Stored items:
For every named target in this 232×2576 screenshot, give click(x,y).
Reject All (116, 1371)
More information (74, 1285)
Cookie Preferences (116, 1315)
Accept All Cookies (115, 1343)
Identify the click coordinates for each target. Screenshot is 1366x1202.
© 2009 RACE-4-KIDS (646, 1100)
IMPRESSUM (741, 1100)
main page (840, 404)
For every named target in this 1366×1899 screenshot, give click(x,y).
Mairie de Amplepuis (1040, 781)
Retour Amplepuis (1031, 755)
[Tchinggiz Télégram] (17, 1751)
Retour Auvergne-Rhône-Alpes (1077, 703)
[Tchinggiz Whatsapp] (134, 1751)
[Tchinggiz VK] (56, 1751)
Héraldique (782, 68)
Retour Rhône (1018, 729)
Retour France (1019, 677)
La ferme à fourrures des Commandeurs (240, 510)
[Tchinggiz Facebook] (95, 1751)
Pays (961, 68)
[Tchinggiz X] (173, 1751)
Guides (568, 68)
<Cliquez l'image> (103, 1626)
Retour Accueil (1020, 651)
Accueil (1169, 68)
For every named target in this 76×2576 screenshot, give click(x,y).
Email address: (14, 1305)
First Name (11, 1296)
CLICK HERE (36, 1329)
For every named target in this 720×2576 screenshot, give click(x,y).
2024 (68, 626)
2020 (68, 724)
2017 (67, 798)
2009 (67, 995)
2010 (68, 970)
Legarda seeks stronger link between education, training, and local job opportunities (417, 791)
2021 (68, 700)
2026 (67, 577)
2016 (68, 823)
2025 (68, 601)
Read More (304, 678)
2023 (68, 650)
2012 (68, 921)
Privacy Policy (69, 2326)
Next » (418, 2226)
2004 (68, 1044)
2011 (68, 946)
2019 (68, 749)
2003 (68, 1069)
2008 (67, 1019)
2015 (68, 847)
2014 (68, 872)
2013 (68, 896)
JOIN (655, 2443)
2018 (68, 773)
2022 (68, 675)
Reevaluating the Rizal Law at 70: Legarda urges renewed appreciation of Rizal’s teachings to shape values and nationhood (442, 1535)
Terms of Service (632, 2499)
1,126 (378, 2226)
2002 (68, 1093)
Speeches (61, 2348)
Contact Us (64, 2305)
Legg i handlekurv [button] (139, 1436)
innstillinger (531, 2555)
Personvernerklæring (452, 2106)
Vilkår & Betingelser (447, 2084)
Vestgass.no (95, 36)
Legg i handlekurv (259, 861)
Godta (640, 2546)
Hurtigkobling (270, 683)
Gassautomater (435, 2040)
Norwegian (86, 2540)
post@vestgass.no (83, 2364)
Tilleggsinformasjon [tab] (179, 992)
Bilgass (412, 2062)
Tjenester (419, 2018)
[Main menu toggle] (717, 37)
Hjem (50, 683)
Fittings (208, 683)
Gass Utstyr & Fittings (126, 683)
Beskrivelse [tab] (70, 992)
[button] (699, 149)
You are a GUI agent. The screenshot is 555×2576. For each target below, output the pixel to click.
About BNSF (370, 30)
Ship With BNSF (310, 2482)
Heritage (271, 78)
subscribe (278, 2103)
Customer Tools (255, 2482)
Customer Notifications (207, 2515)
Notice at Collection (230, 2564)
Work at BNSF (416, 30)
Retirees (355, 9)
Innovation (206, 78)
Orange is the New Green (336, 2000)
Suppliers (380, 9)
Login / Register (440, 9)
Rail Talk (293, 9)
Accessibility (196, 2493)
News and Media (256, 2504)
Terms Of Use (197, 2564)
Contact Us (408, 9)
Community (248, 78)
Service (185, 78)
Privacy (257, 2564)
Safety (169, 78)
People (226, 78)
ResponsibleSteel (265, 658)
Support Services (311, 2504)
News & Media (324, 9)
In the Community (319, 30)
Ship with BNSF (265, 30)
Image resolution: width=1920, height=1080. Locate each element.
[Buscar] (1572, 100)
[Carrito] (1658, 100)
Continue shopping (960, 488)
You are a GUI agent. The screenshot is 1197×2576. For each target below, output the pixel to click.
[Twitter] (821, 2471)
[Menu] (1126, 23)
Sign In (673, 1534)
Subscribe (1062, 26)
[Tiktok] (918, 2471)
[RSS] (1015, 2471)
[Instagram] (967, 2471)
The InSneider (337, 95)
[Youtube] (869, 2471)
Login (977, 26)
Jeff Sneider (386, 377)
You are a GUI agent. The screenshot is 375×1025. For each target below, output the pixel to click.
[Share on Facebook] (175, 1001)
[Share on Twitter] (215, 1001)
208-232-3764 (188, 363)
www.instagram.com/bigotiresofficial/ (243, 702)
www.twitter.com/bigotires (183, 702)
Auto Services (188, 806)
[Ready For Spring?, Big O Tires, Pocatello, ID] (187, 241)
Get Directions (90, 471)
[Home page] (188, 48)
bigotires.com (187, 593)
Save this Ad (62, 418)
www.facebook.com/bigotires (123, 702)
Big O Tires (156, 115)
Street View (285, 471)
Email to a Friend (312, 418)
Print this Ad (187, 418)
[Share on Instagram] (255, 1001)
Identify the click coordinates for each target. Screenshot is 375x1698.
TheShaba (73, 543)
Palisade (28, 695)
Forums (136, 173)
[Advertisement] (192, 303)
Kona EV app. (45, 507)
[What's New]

WHAT TO WORK ON: Exact duplication is required for the lines above, from the line that contains "Norwegian (86, 2540)" to the line that contains "Notice at Collection (230, 2564)", inclusive; omit all others.

EXERCISE RESPONSE:
Norwegian (86, 2540)
post@vestgass.no (83, 2364)
Tilleggsinformasjon [tab] (179, 992)
Bilgass (412, 2062)
Tjenester (419, 2018)
[Main menu toggle] (717, 37)
Hjem (50, 683)
Fittings (208, 683)
Gass Utstyr & Fittings (126, 683)
Beskrivelse [tab] (70, 992)
[button] (699, 149)
You are a GUI agent. The screenshot is 555×2576. For each target below, output the pixel to click.
About BNSF (370, 30)
Ship With BNSF (310, 2482)
Heritage (271, 78)
subscribe (278, 2103)
Customer Tools (255, 2482)
Customer Notifications (207, 2515)
Notice at Collection (230, 2564)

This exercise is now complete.